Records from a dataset
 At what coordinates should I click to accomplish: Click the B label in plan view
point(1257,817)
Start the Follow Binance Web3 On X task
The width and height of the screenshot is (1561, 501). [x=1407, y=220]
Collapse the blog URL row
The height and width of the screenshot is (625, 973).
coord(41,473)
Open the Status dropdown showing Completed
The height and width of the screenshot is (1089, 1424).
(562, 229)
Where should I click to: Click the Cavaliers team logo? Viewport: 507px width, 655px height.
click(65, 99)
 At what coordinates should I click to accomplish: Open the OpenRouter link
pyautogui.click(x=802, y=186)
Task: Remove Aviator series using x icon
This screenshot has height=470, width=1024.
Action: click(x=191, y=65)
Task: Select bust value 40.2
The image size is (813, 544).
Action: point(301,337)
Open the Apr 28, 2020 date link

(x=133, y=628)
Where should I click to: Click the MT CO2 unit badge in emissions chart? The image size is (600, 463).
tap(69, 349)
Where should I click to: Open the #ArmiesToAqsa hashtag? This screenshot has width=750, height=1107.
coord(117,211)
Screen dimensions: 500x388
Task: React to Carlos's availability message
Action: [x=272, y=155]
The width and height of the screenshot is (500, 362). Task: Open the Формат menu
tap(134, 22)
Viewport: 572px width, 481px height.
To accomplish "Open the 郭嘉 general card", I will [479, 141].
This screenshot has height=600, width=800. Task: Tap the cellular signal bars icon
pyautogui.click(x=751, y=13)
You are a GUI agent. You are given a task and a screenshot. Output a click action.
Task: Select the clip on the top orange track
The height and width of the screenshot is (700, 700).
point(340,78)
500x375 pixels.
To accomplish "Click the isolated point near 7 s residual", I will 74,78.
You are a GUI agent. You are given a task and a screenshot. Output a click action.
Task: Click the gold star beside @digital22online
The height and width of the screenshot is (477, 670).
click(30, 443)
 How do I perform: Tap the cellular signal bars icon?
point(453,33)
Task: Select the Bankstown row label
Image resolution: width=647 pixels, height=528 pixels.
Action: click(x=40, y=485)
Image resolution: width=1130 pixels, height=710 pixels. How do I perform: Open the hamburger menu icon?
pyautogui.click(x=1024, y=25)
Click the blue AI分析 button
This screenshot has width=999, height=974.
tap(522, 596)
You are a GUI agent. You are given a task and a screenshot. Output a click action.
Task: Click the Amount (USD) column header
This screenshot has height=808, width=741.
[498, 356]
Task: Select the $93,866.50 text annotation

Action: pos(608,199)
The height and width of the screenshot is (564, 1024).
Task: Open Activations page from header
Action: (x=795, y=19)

## [PROBLEM TO SOLVE]
The expected response is every record, reproduced word for word.

## [REPLY]
 At what coordinates should I click to accomplish: Click the B label in plan view
point(1257,817)
Start the Follow Binance Web3 On X task
The width and height of the screenshot is (1561, 501). [x=1407, y=220]
Collapse the blog URL row
The height and width of the screenshot is (625, 973).
coord(41,473)
Open the Status dropdown showing Completed
The height and width of the screenshot is (1089, 1424).
(562, 229)
Where should I click to: Click the Cavaliers team logo? Viewport: 507px width, 655px height.
click(65, 99)
 At what coordinates should I click to accomplish: Open the OpenRouter link
pyautogui.click(x=802, y=186)
Task: Remove Aviator series using x icon
This screenshot has height=470, width=1024.
Action: click(x=191, y=65)
Task: Select bust value 40.2
The image size is (813, 544).
Action: point(301,337)
Open the Apr 28, 2020 date link

(x=133, y=628)
Where should I click to: Click the MT CO2 unit badge in emissions chart? The image size is (600, 463).
tap(69, 349)
Where should I click to: Open the #ArmiesToAqsa hashtag? This screenshot has width=750, height=1107.
coord(117,211)
Screen dimensions: 500x388
Task: React to Carlos's availability message
Action: [x=272, y=155]
The width and height of the screenshot is (500, 362). Task: Open the Формат menu
tap(134, 22)
Viewport: 572px width, 481px height.
To accomplish "Open the 郭嘉 general card", I will [479, 141].
This screenshot has height=600, width=800. Task: Tap the cellular signal bars icon
pyautogui.click(x=751, y=13)
You are a GUI agent. You are given a task and a screenshot. Output a click action.
Task: Select the clip on the top orange track
The height and width of the screenshot is (700, 700).
point(340,78)
500x375 pixels.
To accomplish "Click the isolated point near 7 s residual", I will 74,78.
You are a GUI agent. You are given a task and a screenshot. Output a click action.
Task: Click the gold star beside @digital22online
The height and width of the screenshot is (477, 670).
click(30, 443)
 How do I perform: Tap the cellular signal bars icon?
point(453,33)
Task: Select the Bankstown row label
Image resolution: width=647 pixels, height=528 pixels.
Action: click(x=40, y=485)
Image resolution: width=1130 pixels, height=710 pixels. How do I perform: Open the hamburger menu icon?
pyautogui.click(x=1024, y=25)
Click the blue AI分析 button
This screenshot has width=999, height=974.
tap(522, 596)
You are a GUI agent. You are given a task and a screenshot. Output a click action.
Task: Click the Amount (USD) column header
This screenshot has height=808, width=741.
[498, 356]
Task: Select the $93,866.50 text annotation

Action: pos(608,199)
The height and width of the screenshot is (564, 1024).
Task: Open Activations page from header
Action: (x=795, y=19)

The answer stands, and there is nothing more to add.